Pengidap HIV/AIDS masih Mendapatkan Perlakukan Diskriminatif


Hingga saat ini, masih terjadi perlakukan diskriminatif terhadap para pengidap HIV/AIDS. Oleh karena itu, hukum sebagai sarana pengawasan sosial diharapkan dapat memberikan perlindungan hak pengidap HIV/AIDS, dengan nilai non diskriminasi, toleransi, dan empati. Hal ini diungkapkan oleh Fadlansyah Lubis, Asisten Deputi Bidang Hukum HAM, Aparatur Negara dan Kominfo, di Universitas Gadjah Mada Yogyakarta, Jumat (7/9). Penyebaran HIV/AIDS hampir merata di seluruh provinsi. Berdasarkan Data Kementerian Kesehatan pada tahun 2011, sekitar 26.400 pengidap AIDS dan 66.600 pengidap HIV positif. Di mana lebih dari 70 persen pengidapnya adalah generasi muda usia produktif  20-39 tahun.

Proporsi tertinggi usia 20-29 tahun (47,2 persen), 30-39 tahun (31,3 persen), dan 40-49 tahun (9,5 persen). Sementara cara penularannya yakni melalui heteroseksual (53,1 persen), jarum suntik (37,9 persen), hubungan sejenis (3,0 persen), perinatal (2,6 persen), dan transfusi darah (0,2 persen).
"Meningkatnya jumlah pengidap HIV/AIDS mendorong pemerintahan suatu negara merevisi berbagai kebijakannya. Perubahan kebijakan tersebut perlu dilakukan karena ancaman penyakit. Fakta sering terjadinya tindakan diskriminasi dan belum ditemukannya anti virus yang dapat mencegah perkembangannya," paparnya.

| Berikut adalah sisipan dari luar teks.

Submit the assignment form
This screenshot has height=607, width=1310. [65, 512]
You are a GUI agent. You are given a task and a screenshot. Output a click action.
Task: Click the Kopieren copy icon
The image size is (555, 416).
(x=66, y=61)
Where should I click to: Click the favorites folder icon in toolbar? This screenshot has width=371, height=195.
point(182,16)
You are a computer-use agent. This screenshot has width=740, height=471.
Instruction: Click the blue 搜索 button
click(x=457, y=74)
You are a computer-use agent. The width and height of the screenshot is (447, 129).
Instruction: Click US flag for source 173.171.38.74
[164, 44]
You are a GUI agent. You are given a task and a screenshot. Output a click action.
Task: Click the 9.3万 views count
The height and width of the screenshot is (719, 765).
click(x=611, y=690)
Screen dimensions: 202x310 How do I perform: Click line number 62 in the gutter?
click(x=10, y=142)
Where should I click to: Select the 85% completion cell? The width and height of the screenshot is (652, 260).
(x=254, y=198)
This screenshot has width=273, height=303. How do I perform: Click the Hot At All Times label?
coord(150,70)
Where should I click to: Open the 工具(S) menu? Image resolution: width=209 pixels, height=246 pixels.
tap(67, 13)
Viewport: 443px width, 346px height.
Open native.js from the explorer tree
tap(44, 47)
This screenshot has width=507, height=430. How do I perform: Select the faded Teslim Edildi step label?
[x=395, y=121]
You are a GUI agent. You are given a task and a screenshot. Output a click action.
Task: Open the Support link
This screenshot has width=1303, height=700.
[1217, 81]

Gambar Oleh: images.google
Fadlansyah mengungkapkan, perlindungan hak pengidap HIV/AIDS pada kenyataan belum sepenuhnya memenuhi nilai-nilai hak asasi kemanusiaan. Kondisi tersebut dipengaruhi oleh perilaku aparat pelaksana yang terkait dengan perlindungan pengidap HIV/AIDS, misalnya di Rumah Sakit dan Lembaga Pemasyarakatan. Aparat pelaksana di dua lembaga tersebut cenderung bersifat diskriminatif. Banyak terjadi kasus di Rumah Sakit pengidap HIV/AIDS tidak mendapat pelayanan kesehatan dengan baik, bahkan hingga terjadi penolakan perawatan.

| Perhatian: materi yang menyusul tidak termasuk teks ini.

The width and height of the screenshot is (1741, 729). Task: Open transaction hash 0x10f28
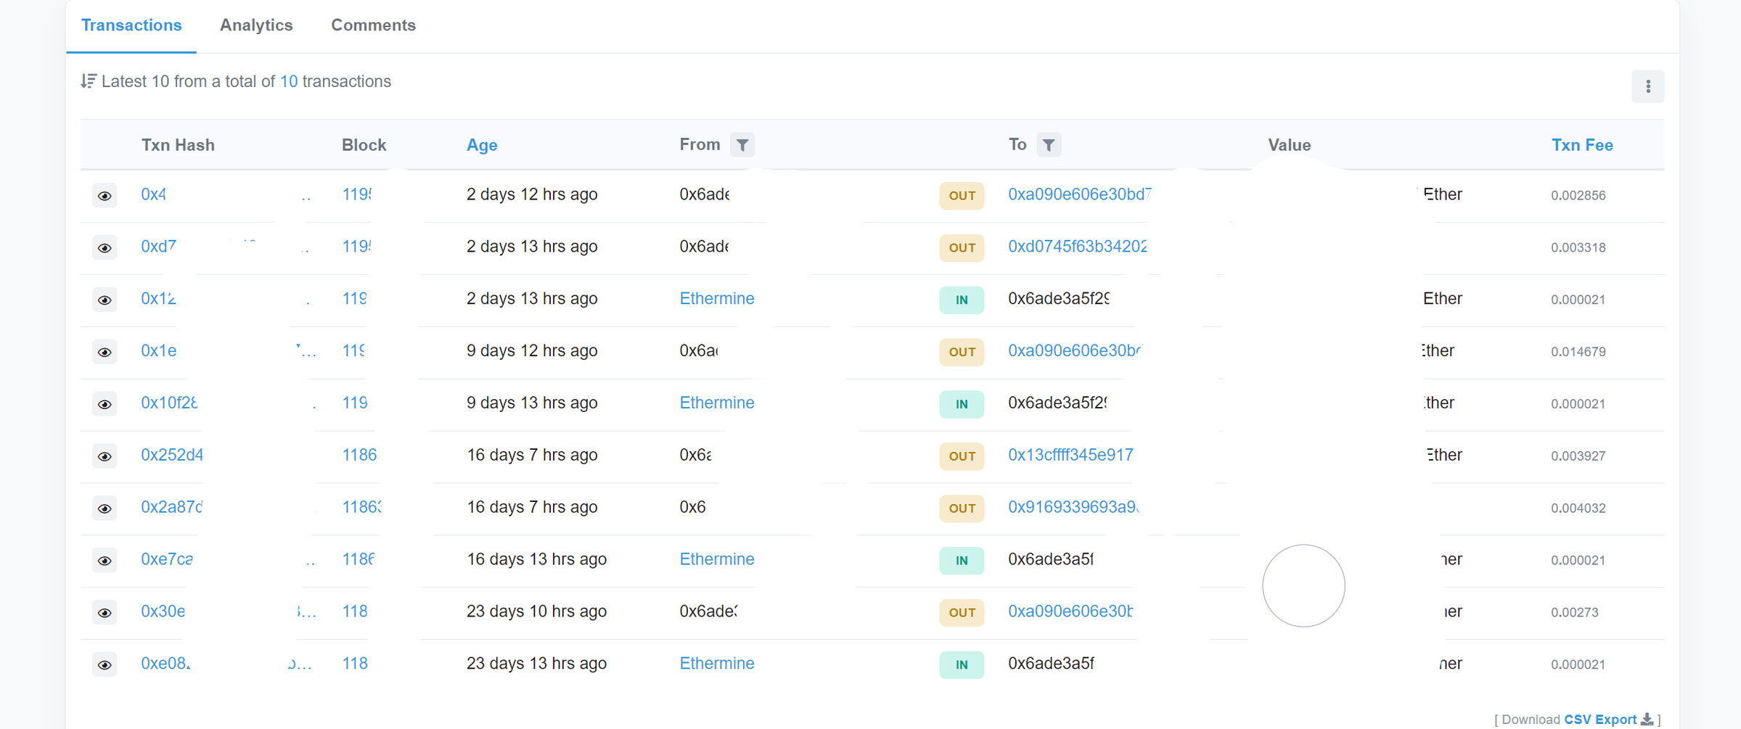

 "Adanya perlakukan diskriminatif tersebut, maka negara perlu memberikan perlindungan dan jaminan terhadap pengidap HIV/AIDS. Salah satunya dengan merevisi atau menerbitkan peraturan perundang-undangan yang melindungi pengidap HIV/AIDS dari segala tindakan diskriminatif," tuturnya.
Meski sudah terdapat berbagai undang-undang seperti  UU No. 39 Tahun 1999 tentang Hak Asasi Manusia, UU No. 11 Tahun 2005 tentang Pengesahan International Covenant on Economic, Social and Cultural Rights, dan UU terkait lainnya namun potensi perlindungan masih bersifat umum dan parsial. Semestinya perlindungan HAM bersifat komprehensif, partisipatif dan non diskriminatif.